Once the slope and runoff are handled, a drain catches whatever is left. The right one depends on whether you are dealing with surface runoff or groundwater.
- Trench or channel drain. A long grated channel set across the low end of the driveway. Best for sheet flow running down a sloped driveway toward a garage or street. It catches a wide band of water and pipes it away.
- French drain. A gravel filled trench with a perforated pipe that collects groundwater along the edge. Best when the problem is water soaking in from the side or a high water table. See our French drain guide for the build.
- Catch basin. A boxed grate inlet that sits at a single low point and drops water into a buried pipe. Good for one stubborn dip you cannot regrade out.
- Swale or grade break. A shallow grassed channel beside the driveway that carries water away on the surface. The simplest option when you have room in the yard.
A permeable surface is a different approach entirely, letting water pass through the pavement into a stone reservoir below. If you are repaving anyway, weigh the permeable asphalt option. The U.S. Environmental Protection Agency explains how permeable pavement manages stormwater at the EPA site.

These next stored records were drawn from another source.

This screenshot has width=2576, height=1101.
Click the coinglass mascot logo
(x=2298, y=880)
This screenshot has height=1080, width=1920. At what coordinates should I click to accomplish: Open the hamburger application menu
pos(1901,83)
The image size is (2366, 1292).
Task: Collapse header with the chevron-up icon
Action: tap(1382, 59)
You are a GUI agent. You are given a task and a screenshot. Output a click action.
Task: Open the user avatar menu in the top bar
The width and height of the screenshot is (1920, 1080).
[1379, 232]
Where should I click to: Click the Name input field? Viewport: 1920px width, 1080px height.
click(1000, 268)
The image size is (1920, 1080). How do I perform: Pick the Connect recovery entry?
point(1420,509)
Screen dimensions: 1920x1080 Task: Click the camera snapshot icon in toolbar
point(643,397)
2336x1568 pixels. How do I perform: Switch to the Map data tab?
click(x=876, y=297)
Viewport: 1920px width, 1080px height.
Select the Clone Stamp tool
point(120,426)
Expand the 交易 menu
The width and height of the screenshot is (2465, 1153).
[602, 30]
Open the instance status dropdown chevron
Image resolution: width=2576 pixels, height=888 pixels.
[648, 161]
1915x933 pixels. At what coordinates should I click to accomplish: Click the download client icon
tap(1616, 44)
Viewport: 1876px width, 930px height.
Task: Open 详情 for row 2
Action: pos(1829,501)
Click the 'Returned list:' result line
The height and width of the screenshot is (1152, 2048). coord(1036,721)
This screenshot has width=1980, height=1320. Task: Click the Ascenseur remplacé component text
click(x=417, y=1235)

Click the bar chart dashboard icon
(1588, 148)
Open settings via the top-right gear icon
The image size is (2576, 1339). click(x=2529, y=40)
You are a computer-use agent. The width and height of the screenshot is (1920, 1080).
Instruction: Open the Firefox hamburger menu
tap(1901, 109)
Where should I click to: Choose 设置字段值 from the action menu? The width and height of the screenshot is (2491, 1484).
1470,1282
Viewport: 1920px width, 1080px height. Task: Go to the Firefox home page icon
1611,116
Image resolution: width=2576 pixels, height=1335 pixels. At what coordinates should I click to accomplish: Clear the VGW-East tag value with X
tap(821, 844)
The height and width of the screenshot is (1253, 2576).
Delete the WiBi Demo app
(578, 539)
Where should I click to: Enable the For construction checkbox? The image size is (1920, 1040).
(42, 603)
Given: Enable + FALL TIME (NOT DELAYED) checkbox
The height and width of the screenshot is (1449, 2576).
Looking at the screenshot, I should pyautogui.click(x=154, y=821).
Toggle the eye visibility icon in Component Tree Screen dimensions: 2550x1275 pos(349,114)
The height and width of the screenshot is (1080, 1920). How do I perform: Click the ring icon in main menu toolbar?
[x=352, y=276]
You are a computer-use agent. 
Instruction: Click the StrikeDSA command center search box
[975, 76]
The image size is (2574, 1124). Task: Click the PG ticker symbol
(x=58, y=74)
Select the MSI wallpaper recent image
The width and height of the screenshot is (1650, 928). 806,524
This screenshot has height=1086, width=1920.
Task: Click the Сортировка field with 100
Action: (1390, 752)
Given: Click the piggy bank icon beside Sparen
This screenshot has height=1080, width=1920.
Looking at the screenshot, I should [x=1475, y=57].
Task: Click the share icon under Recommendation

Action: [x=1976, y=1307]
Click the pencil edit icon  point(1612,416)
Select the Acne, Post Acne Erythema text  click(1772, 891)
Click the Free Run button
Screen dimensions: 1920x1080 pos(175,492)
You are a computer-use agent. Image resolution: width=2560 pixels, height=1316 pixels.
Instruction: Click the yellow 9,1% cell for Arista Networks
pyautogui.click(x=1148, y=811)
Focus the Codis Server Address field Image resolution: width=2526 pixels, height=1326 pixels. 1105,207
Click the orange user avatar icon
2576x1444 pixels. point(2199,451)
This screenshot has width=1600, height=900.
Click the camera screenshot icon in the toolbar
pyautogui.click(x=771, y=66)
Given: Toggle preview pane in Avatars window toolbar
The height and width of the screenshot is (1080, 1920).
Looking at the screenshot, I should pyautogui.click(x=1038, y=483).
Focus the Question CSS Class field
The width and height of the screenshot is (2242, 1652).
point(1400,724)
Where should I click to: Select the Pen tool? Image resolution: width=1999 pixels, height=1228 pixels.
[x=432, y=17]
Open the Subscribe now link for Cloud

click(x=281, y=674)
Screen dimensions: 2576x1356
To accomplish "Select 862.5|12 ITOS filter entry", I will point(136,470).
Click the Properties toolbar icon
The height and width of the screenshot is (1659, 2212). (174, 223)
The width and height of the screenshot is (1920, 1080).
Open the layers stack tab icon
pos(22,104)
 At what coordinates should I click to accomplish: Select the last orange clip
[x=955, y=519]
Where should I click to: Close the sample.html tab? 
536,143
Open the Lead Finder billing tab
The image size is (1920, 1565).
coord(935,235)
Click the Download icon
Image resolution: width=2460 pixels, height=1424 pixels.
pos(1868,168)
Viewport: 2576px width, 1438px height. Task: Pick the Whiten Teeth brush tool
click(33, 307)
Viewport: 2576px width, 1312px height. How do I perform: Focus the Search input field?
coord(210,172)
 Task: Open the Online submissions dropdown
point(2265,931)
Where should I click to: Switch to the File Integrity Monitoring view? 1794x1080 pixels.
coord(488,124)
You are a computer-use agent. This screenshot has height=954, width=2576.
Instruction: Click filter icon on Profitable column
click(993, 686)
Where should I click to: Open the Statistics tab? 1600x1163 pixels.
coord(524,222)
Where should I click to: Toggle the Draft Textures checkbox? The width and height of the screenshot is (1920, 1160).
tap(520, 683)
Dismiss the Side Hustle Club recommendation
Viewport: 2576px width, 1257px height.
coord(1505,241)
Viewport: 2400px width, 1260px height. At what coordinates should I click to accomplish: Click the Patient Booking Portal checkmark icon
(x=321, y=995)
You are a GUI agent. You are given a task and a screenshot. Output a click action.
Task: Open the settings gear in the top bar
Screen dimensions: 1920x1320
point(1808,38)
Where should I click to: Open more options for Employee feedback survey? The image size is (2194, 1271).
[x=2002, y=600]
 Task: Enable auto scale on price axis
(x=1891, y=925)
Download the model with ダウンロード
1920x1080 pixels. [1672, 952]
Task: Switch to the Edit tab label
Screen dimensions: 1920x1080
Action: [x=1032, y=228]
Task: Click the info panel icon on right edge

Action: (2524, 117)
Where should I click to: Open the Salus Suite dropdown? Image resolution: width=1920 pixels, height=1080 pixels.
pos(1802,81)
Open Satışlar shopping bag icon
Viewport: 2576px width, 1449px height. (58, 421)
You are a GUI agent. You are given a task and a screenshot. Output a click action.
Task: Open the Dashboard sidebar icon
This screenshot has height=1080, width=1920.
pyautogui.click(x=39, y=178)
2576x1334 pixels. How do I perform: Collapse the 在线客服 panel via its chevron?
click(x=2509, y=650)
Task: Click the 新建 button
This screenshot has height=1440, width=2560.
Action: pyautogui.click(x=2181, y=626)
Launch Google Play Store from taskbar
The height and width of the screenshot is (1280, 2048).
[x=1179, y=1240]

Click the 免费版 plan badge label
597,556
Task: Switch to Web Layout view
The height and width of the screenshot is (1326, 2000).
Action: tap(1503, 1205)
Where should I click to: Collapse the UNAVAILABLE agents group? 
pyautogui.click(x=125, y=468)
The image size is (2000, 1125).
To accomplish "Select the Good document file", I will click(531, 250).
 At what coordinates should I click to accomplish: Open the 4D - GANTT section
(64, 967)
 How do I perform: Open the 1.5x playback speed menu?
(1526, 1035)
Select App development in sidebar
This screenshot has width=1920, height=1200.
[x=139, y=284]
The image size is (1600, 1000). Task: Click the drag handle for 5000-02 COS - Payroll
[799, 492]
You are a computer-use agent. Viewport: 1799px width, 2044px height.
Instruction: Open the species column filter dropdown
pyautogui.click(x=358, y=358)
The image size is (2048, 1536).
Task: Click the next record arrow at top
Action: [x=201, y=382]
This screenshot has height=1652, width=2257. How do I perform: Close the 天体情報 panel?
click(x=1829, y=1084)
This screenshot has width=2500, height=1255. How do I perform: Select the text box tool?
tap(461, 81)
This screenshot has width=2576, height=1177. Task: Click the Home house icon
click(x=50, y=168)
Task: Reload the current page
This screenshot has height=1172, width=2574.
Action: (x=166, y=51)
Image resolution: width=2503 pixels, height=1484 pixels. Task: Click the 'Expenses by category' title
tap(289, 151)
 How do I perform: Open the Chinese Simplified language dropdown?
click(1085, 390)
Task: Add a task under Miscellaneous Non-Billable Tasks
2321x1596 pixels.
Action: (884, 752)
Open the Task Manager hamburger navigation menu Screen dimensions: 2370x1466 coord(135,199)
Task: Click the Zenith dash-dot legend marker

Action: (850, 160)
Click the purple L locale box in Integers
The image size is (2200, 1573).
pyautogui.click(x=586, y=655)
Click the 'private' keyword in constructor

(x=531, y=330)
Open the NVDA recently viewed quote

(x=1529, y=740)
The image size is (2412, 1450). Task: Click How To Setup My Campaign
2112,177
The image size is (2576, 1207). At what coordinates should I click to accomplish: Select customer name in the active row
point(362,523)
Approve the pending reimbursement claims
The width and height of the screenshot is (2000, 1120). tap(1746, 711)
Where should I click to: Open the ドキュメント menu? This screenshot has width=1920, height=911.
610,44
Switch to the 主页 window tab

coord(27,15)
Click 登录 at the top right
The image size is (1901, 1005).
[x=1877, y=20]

Special cases: hills, long, and shared driveways
Some layouts need extra drainage planning. A driveway on a slope sends a lot of water fast, so a channel drain at the base and a trench across the apron keep it from flooding the garage. Our notes on a driveway on a hill and the steep driveway paving guide cover the grade limits.
Long rural driveways often run alongside ditches and culverts that must stay clear so the driveway does not act like a dam during heavy rain. A shared driveway needs an agreement on who maintains the drains, since one neighbor's clogged channel floods both properties. In every case, the goal is the same: give water a clear, sloped path off the asphalt and to a safe outlet.
How much does fixing drainage cost?
Costs scale with how deep the problem runs. Surface fixes are cheap. Structural regrading is not.
- Leveling a low spot: 50 to 200 dollars in materials if you do it yourself.
- Extending downspouts and minor yard regrading: 100 to 500 dollars, often a weekend project.
- Channel or trench drain installed by a contractor: typically 1,000 to 3,000 dollars depending on length and how the asphalt is cut and patched.
- French drain along an edge: 1,500 to 4,000 dollars depending on length and outlet distance.
- Milling and regrading or repaving for slope: several thousand dollars, scaling with driveway size.
Before you sign anything, get the slope target in writing and sanity check the bid with our quote checker. If a full repave is on the table, size the job with the driveway cost calculator so you know whether the drainage fix is a patch or a rebuild.
Bottom line
Drainage is mostly about slope. Set the surface to fall at least 1 to 2 percent, keep downspouts and the surrounding yard from dumping water on the pavement, and level any low spots that trap puddles. When slope alone is not enough, a trench, channel, or French drain at the low edge carries the rest away. Fixing drainage now is far cheaper than letting standing water crack the surface and fail the base, so measure your grade today and start with the cheapest fix that works.